__WHAT IS EXPECTED__. Rewrite these lines, replacing "sidebar" with "side panel" and leaving everything else unchanged. Leave the pictures out of your answer.

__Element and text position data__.
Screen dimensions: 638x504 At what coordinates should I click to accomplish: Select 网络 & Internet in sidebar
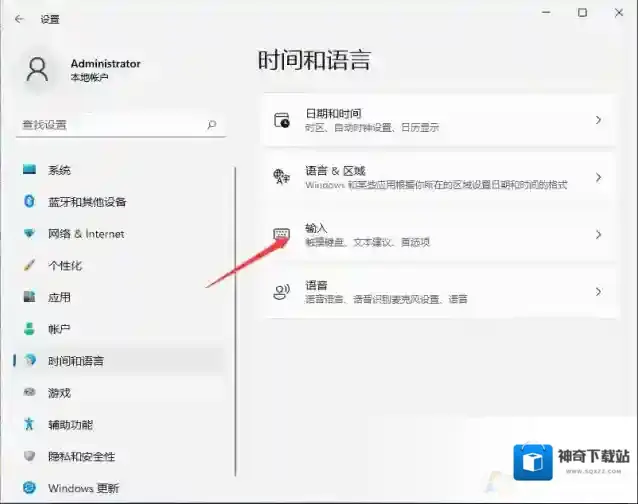tap(86, 234)
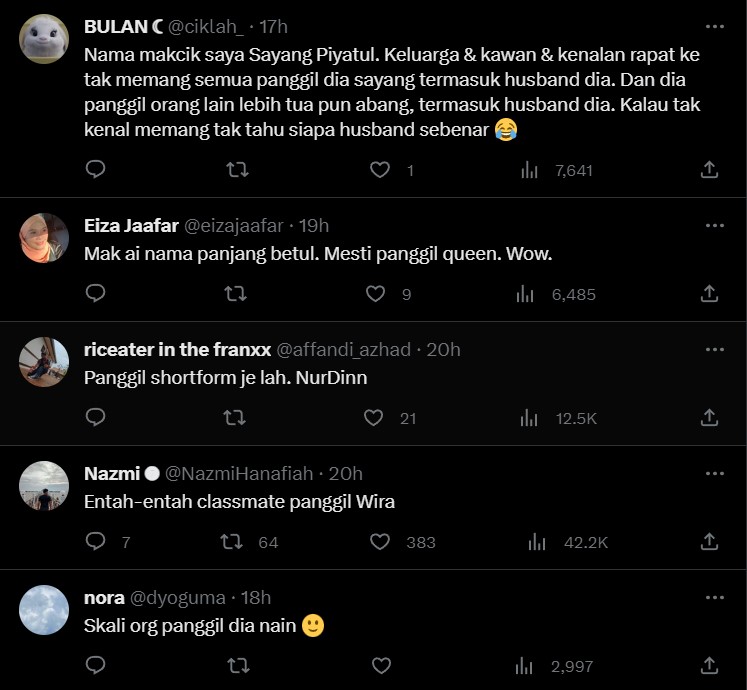Reply to Nazmi's tweet with 7 replies
Viewport: 747px width, 690px height.
coord(96,542)
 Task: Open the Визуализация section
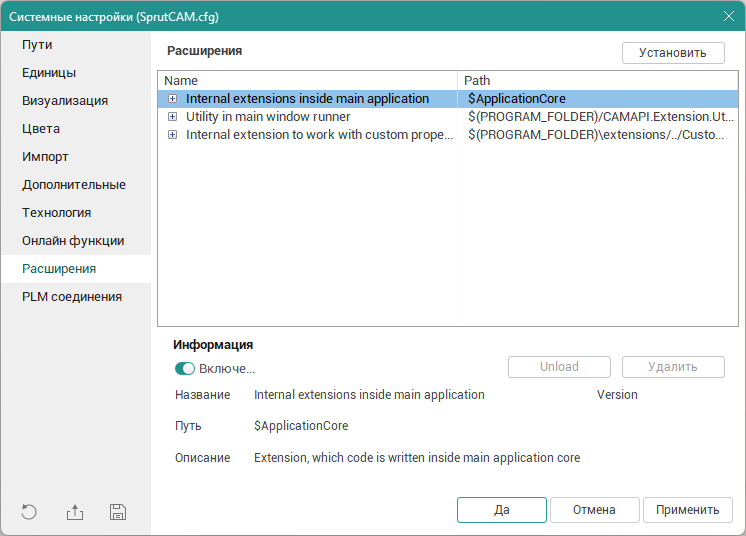(65, 101)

__EXERCISE RESPONSE__.
Screen dimensions: 638x504 At what coordinates should I click to accomplish: Select 网络 & Internet in side panel
tap(86, 234)
Reply to Nazmi's tweet with 7 replies
Viewport: 747px width, 690px height.
coord(96,542)
 Task: Open the Визуализация section
(65, 101)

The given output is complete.